• [Task requirements]
Return every line from the one with "This screenshot has width=1024, height=670." through the one with "Image resolution: width=1511", inclusive, exactly as it appears below.

• [Dataset extract]
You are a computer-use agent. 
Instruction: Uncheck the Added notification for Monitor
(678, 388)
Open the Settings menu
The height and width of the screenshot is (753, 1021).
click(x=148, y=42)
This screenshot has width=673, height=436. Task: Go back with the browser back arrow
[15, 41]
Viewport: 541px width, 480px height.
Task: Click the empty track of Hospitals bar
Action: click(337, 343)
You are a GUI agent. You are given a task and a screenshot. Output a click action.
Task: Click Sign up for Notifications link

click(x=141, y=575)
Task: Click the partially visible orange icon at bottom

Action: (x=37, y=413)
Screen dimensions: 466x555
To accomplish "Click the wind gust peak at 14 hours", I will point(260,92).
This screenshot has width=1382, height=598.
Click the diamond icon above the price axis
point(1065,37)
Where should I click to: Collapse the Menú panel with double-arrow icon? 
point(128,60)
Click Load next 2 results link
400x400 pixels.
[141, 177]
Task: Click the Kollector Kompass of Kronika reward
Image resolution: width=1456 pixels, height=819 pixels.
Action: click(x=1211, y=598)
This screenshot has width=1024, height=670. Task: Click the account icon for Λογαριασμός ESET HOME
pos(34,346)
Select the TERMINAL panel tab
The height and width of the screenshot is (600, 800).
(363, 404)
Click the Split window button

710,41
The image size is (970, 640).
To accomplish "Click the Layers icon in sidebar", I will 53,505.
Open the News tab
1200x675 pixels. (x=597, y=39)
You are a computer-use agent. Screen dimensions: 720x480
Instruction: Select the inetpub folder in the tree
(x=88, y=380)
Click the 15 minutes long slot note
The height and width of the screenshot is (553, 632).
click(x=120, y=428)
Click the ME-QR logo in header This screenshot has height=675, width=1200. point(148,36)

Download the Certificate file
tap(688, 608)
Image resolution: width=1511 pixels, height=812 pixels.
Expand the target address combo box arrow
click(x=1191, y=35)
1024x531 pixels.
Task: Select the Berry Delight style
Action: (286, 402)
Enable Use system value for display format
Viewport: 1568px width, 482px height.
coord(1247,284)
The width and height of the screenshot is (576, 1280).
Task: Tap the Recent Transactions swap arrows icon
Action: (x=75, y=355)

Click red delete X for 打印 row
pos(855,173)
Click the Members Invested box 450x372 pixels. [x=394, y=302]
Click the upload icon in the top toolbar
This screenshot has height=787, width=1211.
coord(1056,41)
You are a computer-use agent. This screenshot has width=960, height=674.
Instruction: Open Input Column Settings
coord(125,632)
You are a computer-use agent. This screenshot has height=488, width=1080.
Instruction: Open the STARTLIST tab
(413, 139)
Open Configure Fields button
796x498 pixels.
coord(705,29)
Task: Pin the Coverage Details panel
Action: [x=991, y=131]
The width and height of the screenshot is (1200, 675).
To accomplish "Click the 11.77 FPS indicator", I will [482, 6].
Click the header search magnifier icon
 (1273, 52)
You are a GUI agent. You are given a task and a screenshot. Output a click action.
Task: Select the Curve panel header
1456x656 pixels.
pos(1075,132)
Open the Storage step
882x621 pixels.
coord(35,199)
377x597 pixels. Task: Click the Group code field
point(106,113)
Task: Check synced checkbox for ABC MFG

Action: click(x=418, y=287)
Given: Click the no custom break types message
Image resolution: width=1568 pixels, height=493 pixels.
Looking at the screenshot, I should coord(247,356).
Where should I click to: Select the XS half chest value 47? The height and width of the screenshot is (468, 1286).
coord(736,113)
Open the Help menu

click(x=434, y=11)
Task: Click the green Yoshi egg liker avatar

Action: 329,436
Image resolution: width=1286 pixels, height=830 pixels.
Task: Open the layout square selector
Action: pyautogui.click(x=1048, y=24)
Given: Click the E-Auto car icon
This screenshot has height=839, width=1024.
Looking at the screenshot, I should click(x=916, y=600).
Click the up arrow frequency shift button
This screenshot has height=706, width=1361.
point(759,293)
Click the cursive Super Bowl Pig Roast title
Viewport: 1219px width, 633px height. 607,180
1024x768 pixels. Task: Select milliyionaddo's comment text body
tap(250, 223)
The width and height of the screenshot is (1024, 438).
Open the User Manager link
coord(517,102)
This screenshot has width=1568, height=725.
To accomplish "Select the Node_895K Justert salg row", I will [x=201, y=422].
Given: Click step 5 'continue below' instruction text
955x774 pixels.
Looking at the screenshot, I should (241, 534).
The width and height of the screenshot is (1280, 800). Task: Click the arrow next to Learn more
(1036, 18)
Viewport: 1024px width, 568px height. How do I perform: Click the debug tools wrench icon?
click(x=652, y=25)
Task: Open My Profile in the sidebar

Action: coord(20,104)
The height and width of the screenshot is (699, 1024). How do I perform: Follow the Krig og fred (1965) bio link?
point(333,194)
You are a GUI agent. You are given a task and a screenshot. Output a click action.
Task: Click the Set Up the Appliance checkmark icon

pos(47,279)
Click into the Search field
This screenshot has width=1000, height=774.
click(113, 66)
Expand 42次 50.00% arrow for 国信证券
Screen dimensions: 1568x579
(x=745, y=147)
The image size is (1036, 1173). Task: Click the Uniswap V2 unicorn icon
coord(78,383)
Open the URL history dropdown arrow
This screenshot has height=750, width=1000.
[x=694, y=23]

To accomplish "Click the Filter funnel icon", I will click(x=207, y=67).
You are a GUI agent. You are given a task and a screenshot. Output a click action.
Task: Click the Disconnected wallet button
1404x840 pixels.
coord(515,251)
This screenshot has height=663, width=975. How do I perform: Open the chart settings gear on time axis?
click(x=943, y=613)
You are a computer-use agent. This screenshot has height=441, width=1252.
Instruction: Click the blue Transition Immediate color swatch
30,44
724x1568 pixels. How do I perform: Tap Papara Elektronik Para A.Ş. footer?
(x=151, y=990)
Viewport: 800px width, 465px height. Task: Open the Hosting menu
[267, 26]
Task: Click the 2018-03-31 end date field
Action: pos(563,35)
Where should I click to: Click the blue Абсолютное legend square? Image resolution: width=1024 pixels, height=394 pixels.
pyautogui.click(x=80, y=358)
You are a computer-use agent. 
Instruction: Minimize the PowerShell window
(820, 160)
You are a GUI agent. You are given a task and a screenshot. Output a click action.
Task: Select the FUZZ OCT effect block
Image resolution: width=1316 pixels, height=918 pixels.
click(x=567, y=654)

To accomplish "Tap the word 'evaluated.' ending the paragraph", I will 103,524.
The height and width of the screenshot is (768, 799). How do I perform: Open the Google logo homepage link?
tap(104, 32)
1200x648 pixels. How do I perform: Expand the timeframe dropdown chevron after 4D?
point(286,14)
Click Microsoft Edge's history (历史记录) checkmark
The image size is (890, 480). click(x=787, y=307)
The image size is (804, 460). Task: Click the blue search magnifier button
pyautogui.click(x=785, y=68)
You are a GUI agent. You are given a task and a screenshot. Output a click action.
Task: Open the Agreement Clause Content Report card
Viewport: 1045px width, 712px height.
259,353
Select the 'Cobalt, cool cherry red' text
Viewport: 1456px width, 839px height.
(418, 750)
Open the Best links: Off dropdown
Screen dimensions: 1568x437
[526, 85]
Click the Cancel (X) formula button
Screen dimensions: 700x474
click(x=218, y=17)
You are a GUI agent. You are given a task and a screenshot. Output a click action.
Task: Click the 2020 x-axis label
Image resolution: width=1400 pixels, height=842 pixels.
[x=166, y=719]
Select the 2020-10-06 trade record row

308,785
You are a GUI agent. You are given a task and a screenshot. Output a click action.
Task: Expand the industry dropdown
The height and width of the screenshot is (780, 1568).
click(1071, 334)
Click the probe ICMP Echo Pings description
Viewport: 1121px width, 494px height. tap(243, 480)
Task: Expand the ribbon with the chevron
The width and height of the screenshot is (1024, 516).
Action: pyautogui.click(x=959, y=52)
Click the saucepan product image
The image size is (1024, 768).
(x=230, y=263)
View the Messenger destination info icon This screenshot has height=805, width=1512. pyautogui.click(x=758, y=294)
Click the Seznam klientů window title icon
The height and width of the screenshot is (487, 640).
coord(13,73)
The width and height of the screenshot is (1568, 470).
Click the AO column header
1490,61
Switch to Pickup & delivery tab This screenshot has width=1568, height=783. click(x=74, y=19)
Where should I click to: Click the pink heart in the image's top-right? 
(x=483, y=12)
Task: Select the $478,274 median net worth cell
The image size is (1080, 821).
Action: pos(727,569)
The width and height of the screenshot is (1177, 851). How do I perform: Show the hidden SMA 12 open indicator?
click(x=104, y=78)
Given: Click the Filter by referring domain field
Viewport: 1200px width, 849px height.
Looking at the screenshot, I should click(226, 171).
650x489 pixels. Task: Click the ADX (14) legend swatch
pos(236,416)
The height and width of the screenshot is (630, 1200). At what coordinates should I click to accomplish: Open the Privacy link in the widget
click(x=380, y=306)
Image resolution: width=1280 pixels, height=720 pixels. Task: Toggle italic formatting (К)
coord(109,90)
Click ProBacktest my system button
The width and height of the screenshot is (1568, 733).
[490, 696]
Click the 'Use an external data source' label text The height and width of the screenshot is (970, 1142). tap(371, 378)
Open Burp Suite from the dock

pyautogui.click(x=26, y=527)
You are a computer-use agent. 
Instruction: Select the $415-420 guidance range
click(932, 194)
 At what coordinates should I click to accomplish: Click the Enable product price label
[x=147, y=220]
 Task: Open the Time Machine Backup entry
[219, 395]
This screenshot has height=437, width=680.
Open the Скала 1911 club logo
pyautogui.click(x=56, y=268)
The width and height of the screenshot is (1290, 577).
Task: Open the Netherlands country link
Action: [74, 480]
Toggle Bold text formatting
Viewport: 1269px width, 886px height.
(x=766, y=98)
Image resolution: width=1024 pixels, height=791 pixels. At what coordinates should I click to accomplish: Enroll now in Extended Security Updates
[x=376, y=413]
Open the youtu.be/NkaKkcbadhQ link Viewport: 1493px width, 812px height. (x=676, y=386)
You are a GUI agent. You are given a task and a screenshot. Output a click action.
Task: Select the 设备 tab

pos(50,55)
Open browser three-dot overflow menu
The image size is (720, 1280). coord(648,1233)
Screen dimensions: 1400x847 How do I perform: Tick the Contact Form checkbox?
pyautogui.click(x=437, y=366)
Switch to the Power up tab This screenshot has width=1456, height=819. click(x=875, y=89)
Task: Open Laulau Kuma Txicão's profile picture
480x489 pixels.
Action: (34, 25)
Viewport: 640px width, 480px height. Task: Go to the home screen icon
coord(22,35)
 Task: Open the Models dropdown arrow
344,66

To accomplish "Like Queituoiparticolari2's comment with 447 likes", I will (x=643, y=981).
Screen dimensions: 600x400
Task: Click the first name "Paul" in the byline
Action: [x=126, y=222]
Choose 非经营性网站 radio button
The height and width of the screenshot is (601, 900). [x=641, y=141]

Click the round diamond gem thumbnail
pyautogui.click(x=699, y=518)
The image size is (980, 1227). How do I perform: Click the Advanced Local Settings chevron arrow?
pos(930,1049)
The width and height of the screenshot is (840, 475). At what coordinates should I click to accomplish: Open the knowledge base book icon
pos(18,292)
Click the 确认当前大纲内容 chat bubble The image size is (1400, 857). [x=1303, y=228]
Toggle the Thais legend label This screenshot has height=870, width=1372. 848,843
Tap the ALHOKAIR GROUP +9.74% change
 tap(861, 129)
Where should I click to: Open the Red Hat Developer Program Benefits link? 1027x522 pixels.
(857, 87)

• [Reply to the exercise]
This screenshot has width=1024, height=670. Task: Click the account icon for Λογαριασμός ESET HOME
pos(34,346)
Select the TERMINAL panel tab
The height and width of the screenshot is (600, 800).
(363, 404)
Click the Split window button

710,41
The image size is (970, 640).
To accomplish "Click the Layers icon in sidebar", I will 53,505.
Open the News tab
1200x675 pixels. (x=597, y=39)
You are a computer-use agent. Screen dimensions: 720x480
Instruction: Select the inetpub folder in the tree
(x=88, y=380)
Click the 15 minutes long slot note
The height and width of the screenshot is (553, 632).
click(x=120, y=428)
Click the ME-QR logo in header This screenshot has height=675, width=1200. point(148,36)

Download the Certificate file
tap(688, 608)
Image resolution: width=1511 pixels, height=812 pixels.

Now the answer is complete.